◆ Reading text ◆
────────────────

Talbot says he wrote for the newspapers of the Harbour Grace and Carbonear area. Unfortunately most of the articles in the surviving newspapers of the period are unsigned or use a pseudonym making it is impossible to definitively trace his works. For example, there are a series of letters written by one Larry O’Gaff which is possibly a pseudonym for Talbot. Larry O’Gaff is the name of an Irish jig and O’Gaff is not a name listed in Seary’s Family Names of Newfoundland. In addition some of these articles are on the subject of education and are interspersed with classical quotations, not unlike some of Talbot’s writings. Also, for example, the issues of Nov. 21 and Dec. 12, 1838 of the Star and Conception Bay Journal both have editorials on education from unidentified authors.
In the early 1840s Thomas relocated to St. John’s ostensibly to study for the bar10. However, he found it was not to his liking given the long course of study, which did not recognize his previous education, and the promise of limited financial rewards once a person started to practice. He became a professor at the non-denominational St. John’s Academy (Castle Rennie) upon its establishment in 184411. Then in 1857 he applied to St. Bonaventure College, although he was not offered a job there until 186112.
In 1859 Talbot ran unsuccessfully for election13. This was not his first foray or expression of interest in public life. He was House recorder in 1853 – and in his own words “ I was first who introduced the practice of taking down speeches in shorthand, and of reporting debates in full.14 The reporting was done in Talbot’s own newspaper, the Reporter. He also edited the Record. After his election in 1861 as representative of St. John’s West, Talbot’s activities and speeches can be traced in the proceedings of the House of Assembly and Legislative Council and sometimes the local newspapers. He was a major supporter of C.F. Bennett and the campaign against Confederation. The Morning Chronicle contains a series of articles he wrote which no doubt were instrumental in swaying the public to the anti-confederate point of view15. Under Bennett Talbot became a member of the cabinet without a portfolio and then in 1870 he was appointed to the Legislative Council. In 1872 he was appointed sheriff of the central district, a position he retired from in 189816. Throughout he retained his ties with the College and acted as one of its directors17. Thus after the great fire of 1892, when Talbot lost his home, he took up residence at the College until his death in 1901.18 Besides bequests for Bride Vinnicombe and for masses for his soul, Talbot left his monies to the Roman Catholic Church for its upkeep, its charities and the furtherance of education. For example, his monies helped to build the Talbot Memorial Wing at Littledale and provided for annual “bourses” to pay for the education of two students there.19
Information provided above is taken from Talbot (1882) and the additional sources noted below.
1. The Evening Herald (1901) gives his age as 83, Howley (1901) as circa 85, and the Evening Telegram (1901) as either over 87 or 90.
2. This inscription is written in the hand and on the stationary of Bishop Michael Francis Howley (Archives of the Roman Catholic Archdiocese of St. John’s)

────────────────

◆ Exercise objective ◆
Carry on the text on Thomas Talbot, picking up right after its final sentence. The lines after this note have no connection to the text on Thomas Talbot.

────────────────

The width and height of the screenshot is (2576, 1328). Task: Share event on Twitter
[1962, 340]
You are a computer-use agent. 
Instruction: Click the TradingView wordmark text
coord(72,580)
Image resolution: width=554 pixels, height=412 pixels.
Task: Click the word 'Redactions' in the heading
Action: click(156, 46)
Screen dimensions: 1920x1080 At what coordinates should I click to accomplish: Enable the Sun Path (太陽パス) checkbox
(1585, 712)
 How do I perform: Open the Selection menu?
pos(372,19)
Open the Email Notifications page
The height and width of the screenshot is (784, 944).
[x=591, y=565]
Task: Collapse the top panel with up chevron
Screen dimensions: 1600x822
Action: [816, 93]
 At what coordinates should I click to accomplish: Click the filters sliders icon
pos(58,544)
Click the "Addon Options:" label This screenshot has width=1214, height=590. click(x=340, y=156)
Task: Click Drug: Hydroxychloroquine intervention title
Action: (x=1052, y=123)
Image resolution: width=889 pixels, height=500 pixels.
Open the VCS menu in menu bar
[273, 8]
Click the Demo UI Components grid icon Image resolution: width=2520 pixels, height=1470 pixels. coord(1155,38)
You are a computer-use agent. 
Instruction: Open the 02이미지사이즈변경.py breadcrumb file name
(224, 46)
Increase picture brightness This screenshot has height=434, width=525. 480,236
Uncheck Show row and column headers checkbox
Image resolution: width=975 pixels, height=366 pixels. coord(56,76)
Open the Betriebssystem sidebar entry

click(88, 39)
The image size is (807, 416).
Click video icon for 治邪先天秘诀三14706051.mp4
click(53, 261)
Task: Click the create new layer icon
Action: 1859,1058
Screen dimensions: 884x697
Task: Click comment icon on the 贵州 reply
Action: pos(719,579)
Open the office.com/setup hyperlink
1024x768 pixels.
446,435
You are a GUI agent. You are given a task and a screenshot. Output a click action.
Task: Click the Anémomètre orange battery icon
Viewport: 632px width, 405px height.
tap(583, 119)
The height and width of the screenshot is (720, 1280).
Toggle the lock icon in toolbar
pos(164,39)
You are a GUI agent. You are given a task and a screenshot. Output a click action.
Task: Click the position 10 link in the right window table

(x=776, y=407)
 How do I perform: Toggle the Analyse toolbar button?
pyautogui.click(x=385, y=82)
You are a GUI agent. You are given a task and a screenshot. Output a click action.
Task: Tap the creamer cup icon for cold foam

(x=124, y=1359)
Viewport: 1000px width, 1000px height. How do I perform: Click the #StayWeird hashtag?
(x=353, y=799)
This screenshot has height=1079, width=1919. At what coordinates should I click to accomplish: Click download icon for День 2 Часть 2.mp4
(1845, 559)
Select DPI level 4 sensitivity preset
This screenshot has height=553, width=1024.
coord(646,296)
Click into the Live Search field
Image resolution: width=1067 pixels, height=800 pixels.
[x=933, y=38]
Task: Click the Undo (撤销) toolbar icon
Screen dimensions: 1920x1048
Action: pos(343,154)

────────────────

◆ Task output ◆
3. Both Shortis (1889) and Howley (1901) give Talbot’s place of birth as Ireland. His father was a native of County Kilkenny and a letter in the Bascilica Archives gives Thomas’ parish at the time of writing (March 7, 1834) as Ooning.
4. Shortis (1889), Talbot (1882) and Talbot (Sentinel: Oct. 1839)
5. According to the Royal Gazette (May 30, 1837) the Three Sisters out of Waterford (Burke, master) arrived in St. John’s on May 25. It is the only ship out of Ireland to enter St. John’s harbour around the time period given by Talbot’s “30 day journey”.
6. Shortis (1889).
7. Crosbie (2004). Interestingly enough Crosbie also lists other Talbots,some of whom resided in the Conception Bay area, but I was not able to establish any familial connection with Thomas Talbot at the time of writing this piece. Talbot’s letter of March 7, 1834 (Archives of the Roman Catholic Archdiocese of St. John’s) mentions an Aunt Whitty but she may have resided in Ireland. However, it appears as he neared the end of his life, Talbot had no acknowledged relatives. (Slattery as quoted in Darcy (1999))
8. For example, newspaper advertisements for Talbot’s school or tutoring services can be found in the Sentinel and Conception Bay Advertiser for Nov. 29, 1838 (p.3, c.2) , Nov. 12, 1839, Dec. 3, 1839 (p.3, c.2) and Nov. 12, 1840.
9. Evening Telegram (1901). The Sentinel of June 18, 1839 has a letter by Talbot where he puts forth his name for mastership of the grammar school in Carbonear. Journal of the Legislative Council (1873). Shortis (1889)
10. Riggs (2000) suggests that Talbot may have studied with the Archibalds.
11. Shortis (1889). Evening Telegram (1901: March 27)
12. Letter of March 23, 1857 in Archives of the Roman Catholic Archdiocese of St. John’s. He taught at St. Bon’s for over ten years.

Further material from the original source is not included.